_RECORD SET_:
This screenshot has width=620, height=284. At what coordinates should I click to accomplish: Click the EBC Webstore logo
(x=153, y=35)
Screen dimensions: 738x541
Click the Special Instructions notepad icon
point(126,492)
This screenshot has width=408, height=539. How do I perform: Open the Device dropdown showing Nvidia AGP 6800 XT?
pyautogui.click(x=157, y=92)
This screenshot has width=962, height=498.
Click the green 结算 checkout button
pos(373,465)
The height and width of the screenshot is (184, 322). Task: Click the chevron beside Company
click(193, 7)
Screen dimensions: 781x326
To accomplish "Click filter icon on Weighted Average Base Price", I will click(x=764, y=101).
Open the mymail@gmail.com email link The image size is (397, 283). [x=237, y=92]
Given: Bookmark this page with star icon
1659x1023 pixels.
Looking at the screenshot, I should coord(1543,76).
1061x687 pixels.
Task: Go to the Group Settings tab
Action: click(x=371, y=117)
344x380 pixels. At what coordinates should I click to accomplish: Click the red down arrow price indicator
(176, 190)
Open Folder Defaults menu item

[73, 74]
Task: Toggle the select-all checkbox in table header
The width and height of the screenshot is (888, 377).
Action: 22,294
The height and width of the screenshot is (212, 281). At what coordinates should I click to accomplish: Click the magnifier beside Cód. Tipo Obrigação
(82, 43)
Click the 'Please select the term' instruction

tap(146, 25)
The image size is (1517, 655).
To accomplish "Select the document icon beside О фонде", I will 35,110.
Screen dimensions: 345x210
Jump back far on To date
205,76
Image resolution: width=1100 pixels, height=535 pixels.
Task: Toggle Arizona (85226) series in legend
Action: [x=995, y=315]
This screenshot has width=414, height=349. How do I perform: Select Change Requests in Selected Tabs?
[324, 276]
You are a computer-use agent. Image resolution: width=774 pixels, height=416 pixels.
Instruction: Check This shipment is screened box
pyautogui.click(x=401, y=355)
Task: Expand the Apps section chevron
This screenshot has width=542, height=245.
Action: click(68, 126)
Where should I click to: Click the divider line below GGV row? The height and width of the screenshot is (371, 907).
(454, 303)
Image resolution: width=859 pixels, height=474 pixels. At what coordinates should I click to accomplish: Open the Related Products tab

_EXERCISE_: The lines holding the word "size" are the answer. Find them in the entries and copy them.

_ANSWER TO THE PROBLEM_:
Open the mymail@gmail.com email link The image size is (397, 283). [x=237, y=92]
The image size is (1517, 655).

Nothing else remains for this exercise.